**Goal of the exercise**
Reproduce the piece on Mayan inventions word for word, from "The Maya gained" to "complicated calendar systems.".

Incredible Mayan inventions and achievements

The Mayans excelled at agriculture, pottery, writing, calendars, and arithmetic, leaving an incredible quantity of spectacular architecture and symbolic artwork behind.

The ancient Maya, a varied collection of indigenous people who lived in modern-day Mexico, Belize, Guatemala, El Salvador, and Honduras, had one of the most sophisticated and complex civilizations in the Western Hemisphere.

Mayan civilization lasted for over 2,000 years, but the period from about 300 A.D. to 900 A.D., known as the Classic Period, was its heyday.

The Maya gained a sophisticated grasp of astronomy during this period. They also discovered how to grow corn, beans, squash, and cassava in sometimes inhospitable environments; how to construct elaborate cities without the use of modern machinery; how to communicate with one another using one of the world’s first written languages; and how to measure time using not one, but two complicated calendar systems.

**Data records**
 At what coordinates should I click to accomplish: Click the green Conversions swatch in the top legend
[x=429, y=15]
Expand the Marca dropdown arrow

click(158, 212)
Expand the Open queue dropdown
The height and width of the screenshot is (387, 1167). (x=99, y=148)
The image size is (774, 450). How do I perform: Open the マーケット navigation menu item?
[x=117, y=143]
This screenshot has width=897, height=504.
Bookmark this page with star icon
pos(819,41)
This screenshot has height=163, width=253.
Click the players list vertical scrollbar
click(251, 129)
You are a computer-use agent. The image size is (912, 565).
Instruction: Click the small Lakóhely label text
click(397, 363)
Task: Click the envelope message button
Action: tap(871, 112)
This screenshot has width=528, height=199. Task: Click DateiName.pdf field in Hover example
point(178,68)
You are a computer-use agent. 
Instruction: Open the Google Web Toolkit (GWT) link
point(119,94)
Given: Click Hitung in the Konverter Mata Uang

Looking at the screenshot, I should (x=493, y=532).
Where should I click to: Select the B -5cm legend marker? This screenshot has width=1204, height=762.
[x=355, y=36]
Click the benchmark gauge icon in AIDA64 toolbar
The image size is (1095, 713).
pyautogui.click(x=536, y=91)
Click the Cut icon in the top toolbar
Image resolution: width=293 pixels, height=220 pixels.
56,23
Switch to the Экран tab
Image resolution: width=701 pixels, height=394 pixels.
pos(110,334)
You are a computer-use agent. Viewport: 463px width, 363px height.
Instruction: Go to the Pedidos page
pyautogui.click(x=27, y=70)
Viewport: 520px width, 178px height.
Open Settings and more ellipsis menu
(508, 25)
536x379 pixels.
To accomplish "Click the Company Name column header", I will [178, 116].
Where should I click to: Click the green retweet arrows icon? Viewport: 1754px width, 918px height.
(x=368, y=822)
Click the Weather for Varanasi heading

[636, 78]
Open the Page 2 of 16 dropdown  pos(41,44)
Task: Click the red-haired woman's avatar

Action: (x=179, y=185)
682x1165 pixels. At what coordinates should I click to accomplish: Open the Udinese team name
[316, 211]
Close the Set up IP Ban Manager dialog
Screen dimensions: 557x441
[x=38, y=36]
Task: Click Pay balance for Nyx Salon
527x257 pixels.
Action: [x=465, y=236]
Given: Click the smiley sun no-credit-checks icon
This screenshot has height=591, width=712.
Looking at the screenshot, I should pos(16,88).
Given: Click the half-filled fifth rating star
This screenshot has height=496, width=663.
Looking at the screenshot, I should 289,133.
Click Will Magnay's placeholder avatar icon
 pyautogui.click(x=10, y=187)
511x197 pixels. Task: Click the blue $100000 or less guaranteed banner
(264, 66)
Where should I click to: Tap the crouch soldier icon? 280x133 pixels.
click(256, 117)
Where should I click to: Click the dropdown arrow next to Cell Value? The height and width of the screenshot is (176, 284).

**Exercise result**
The Maya gained a sophisticated grasp of astronomy during this period. They also discovered how to grow corn, beans, squash, and cassava in sometimes inhospitable environments; how to construct elaborate cities without the use of modern machinery; how to communicate with one another using one of the world’s first written languages; and how to measure time using not one, but two complicated calendar systems.